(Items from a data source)
※ ※ ※
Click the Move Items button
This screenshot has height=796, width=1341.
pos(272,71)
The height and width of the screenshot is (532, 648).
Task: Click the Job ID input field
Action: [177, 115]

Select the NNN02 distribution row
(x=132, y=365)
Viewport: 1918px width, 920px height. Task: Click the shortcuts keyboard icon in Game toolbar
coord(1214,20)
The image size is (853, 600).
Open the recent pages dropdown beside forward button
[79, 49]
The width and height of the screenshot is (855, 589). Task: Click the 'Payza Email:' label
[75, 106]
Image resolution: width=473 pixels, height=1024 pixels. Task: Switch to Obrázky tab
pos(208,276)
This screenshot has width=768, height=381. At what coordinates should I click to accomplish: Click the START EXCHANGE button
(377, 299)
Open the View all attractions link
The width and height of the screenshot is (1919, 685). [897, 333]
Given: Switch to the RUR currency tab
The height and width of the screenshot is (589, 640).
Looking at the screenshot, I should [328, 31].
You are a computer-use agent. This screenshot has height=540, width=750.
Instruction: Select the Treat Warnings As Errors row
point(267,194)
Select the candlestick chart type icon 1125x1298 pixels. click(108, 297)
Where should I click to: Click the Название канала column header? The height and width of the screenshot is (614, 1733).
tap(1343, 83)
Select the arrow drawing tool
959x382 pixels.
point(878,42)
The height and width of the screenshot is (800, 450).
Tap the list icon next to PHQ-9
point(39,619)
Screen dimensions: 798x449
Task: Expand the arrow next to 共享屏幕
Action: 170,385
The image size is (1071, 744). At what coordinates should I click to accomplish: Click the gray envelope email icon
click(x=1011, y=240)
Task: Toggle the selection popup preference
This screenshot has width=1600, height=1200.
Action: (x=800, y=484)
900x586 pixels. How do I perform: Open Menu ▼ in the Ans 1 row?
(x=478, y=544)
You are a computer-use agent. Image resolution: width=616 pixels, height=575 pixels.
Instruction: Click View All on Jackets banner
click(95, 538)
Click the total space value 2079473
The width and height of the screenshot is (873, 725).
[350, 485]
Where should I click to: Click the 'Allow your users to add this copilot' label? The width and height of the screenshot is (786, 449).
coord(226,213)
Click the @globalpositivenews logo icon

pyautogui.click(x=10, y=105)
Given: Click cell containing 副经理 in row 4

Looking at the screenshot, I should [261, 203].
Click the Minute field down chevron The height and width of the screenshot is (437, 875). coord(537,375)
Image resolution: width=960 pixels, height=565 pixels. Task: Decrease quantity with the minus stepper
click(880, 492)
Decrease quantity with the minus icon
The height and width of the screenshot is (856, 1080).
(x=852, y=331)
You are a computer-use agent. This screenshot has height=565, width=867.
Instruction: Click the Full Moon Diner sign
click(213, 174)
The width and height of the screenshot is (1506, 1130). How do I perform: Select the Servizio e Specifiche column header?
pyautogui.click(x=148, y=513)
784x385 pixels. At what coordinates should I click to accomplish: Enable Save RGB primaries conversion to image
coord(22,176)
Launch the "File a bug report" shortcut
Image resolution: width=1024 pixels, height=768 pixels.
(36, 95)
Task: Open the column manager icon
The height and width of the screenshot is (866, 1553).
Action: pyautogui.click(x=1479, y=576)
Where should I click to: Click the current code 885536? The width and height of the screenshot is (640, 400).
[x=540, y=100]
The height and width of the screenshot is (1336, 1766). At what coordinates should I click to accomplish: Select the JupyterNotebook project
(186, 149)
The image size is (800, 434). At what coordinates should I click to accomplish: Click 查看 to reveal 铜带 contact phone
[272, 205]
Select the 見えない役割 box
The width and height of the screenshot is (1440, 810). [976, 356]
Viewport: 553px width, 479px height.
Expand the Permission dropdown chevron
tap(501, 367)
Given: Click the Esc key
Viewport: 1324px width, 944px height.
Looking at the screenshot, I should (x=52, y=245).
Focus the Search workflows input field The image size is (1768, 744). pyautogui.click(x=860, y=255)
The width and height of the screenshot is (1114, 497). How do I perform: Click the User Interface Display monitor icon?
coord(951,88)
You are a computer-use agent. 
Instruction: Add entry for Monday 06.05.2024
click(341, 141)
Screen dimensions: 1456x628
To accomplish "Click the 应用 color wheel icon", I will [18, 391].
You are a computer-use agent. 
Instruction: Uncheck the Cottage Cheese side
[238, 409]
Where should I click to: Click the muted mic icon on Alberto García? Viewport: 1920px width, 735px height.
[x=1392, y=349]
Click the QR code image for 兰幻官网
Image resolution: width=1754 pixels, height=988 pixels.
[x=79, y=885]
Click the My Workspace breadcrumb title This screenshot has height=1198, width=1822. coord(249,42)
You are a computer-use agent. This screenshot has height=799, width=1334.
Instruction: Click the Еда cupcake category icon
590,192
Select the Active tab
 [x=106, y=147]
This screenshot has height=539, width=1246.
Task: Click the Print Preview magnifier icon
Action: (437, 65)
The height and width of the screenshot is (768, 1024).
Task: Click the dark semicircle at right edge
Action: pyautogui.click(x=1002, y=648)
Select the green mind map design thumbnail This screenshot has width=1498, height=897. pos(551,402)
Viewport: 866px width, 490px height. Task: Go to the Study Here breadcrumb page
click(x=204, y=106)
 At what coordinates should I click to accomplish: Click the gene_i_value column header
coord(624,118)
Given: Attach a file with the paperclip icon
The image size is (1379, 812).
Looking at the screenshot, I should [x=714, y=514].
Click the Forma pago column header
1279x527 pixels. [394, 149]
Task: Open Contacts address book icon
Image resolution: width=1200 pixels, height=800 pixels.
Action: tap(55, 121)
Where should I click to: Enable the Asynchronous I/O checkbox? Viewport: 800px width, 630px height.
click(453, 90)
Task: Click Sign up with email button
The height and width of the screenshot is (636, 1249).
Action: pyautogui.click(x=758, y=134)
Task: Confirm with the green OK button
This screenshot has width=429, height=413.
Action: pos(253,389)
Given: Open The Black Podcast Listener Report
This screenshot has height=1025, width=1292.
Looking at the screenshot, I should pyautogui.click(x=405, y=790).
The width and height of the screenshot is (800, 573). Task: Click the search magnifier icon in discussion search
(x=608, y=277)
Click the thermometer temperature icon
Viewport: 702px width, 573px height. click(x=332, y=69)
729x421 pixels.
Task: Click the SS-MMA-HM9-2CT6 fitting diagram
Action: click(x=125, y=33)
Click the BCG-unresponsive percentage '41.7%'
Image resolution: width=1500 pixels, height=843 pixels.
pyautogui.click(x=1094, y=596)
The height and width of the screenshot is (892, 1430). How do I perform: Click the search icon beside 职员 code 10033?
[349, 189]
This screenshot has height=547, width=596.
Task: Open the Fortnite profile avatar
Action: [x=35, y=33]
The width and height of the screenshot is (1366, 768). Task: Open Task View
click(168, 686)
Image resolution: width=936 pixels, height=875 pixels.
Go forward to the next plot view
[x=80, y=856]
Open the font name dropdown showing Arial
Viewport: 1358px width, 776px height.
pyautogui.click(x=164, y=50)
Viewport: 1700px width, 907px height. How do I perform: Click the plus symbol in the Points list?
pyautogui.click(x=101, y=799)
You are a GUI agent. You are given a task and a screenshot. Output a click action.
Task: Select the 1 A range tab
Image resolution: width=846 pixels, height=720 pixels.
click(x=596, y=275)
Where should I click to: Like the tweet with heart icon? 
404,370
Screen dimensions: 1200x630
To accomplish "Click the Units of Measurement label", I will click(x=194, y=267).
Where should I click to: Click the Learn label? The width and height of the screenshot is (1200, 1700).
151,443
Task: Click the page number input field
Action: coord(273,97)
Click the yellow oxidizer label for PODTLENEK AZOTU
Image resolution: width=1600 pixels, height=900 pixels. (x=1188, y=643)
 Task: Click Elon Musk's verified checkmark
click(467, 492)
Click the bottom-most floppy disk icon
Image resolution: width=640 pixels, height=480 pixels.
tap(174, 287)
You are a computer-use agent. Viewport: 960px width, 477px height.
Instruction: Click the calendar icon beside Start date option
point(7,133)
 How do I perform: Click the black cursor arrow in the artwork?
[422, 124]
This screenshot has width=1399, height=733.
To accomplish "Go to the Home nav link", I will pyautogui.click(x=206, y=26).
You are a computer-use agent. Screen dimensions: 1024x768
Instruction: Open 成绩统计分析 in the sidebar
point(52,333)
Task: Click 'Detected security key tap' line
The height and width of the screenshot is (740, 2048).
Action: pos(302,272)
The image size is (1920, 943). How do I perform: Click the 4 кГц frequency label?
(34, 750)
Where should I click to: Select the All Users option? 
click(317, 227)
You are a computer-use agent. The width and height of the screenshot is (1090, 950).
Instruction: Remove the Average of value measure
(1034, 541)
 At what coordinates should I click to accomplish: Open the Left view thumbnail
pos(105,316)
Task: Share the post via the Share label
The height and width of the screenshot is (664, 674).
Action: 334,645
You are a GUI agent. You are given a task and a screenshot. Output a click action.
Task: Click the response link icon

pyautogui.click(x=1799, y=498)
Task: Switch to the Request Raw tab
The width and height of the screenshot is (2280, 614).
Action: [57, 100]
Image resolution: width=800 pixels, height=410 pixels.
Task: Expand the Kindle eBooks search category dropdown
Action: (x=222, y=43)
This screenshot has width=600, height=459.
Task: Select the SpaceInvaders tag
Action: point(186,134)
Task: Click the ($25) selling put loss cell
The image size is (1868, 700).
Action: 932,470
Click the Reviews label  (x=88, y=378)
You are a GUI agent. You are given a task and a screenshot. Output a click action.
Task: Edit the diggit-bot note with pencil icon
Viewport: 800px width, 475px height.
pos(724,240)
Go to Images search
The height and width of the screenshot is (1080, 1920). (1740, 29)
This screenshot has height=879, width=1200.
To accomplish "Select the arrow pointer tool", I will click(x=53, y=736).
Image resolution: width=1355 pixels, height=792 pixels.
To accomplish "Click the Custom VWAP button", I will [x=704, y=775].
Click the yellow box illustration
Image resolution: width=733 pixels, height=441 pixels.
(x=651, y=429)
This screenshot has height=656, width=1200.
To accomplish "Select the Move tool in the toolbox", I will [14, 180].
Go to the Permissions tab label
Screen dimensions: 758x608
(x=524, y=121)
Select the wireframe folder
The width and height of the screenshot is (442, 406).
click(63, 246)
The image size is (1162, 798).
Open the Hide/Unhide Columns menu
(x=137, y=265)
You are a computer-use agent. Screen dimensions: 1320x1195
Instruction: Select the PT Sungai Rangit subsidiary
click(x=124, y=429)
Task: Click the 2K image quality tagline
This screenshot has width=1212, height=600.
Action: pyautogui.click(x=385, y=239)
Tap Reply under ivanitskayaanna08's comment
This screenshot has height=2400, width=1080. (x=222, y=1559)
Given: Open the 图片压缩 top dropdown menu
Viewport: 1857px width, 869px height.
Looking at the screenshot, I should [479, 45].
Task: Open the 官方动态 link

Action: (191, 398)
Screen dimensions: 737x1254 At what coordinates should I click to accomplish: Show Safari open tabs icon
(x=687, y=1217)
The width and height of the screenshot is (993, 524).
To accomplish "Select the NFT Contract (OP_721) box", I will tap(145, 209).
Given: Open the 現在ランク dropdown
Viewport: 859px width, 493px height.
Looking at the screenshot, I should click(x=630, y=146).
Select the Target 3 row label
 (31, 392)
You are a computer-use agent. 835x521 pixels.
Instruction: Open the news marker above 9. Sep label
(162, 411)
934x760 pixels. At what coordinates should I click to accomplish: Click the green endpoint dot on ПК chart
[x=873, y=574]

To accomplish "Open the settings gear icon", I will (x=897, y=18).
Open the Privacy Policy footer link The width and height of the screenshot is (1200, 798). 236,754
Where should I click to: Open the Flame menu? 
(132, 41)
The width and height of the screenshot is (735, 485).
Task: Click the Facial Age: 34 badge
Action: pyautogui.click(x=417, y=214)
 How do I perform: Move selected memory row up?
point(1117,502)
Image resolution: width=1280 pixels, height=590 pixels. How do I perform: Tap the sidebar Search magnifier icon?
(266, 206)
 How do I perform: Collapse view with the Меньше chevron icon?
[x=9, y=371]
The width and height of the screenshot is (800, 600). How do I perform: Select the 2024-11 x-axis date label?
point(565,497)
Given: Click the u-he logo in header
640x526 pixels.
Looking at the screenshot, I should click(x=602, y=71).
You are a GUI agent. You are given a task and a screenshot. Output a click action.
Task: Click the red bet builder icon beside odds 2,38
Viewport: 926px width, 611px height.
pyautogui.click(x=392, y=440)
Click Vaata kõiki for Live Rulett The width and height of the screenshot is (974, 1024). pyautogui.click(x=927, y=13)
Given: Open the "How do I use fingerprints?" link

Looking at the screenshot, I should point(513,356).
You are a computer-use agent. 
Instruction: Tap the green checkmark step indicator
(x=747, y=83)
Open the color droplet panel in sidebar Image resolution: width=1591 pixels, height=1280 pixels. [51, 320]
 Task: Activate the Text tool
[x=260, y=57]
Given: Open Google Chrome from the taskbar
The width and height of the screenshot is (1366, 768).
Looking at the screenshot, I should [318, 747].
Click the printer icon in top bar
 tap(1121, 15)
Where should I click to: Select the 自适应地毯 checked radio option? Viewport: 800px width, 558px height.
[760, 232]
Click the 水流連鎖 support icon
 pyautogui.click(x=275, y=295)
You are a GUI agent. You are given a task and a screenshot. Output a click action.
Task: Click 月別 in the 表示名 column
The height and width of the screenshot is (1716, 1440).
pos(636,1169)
※ ※ ※
### Required action
Scan the entries above for the string "color", and copy every line where it turns up.

### Solution to this exercise
To accomplish "Click the 应用 color wheel icon", I will [18, 391].
Open the color droplet panel in sidebar Image resolution: width=1591 pixels, height=1280 pixels. [51, 320]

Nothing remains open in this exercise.